Pendekatan yang terbaik adalah melalui
upaya investigasi tentang siapa yang teribat, faktor-faktor penyebabnya,
dan apa akibatnya terhadap personal dan organisasi.. Memang tak mudah
dilakukan karena sakit hati bisa jadi bersifat multidimensi. Bisa karena
masalah pribadi dan atau masalah-masalah pekerjaan. Setelah diketahui
akar persoalannya maka barulah dapat dilakukan dengan pendekatan keorganisasian ataukah cukup dengan pendekatan personal. Kalau dengan pendekatan
keorganisasian maka sebagai alat ukurnya adalah standar etika,
manejemen kerja, dan performa individu dan organisasi. Memang butuh
waktu untuk meredam sakit hati. Namun kembalikan semua masalah sakit
hati pada standar keorganisasian tersebut. Masing-masing pihak perlu
disadarkan betapa pentingnya suasana harmonis. Untuk itu pendekatan
solusi “menang-menang” adalah jalan terbaik. Selain itu suasana nyaman
dalam pekerjaan perlu dipelihara.
Kalau masalahnya berasal dari gesekan pribadi maka pendekatannya pun dengan cara antarpersonal. Sementara kalau dalam hal keorganisasian maka perlu diselesaikan sesuai dengan ketentuan organisasi. Dalam hal ini dimana perlu dimediasi oleh pihak atasan, baik kalau ada masalah antarkaryawan atau manajer dengan karyawan.

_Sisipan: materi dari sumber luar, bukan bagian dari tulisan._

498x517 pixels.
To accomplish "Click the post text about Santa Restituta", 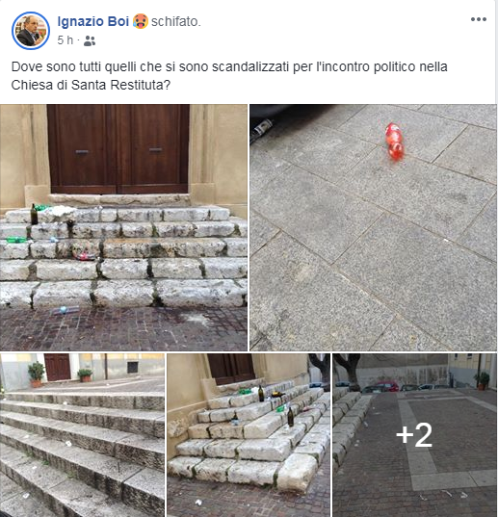I will point(229,75).
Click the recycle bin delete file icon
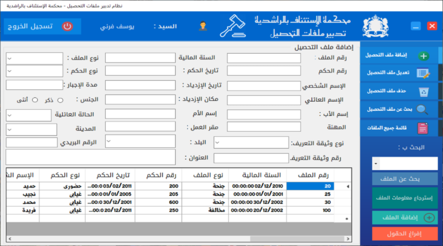Screen dimensions: 443x246 click(423, 92)
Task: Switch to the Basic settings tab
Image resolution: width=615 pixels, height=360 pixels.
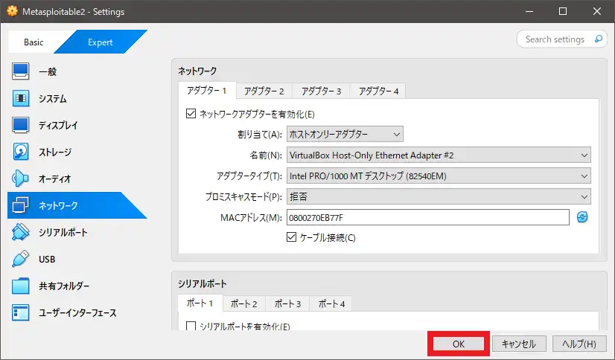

Mediator atau penengah melakukan pendekatan dari hati ke hati. Disitu
dilakukan telaahan mendalam apa penyebab timbulnya sakit hati. Sejak
kapan dan dimana terjadi. Telaah juga sejauh mana hal itu mengganggu
pekerjaan. Dalam hal ini pihak yang merasa sakit hati diberi kebebasan
untuk menceritakan semua kejadian. Dan sang penengah hendaknya
mendengarkan semua informasi dengan cermat.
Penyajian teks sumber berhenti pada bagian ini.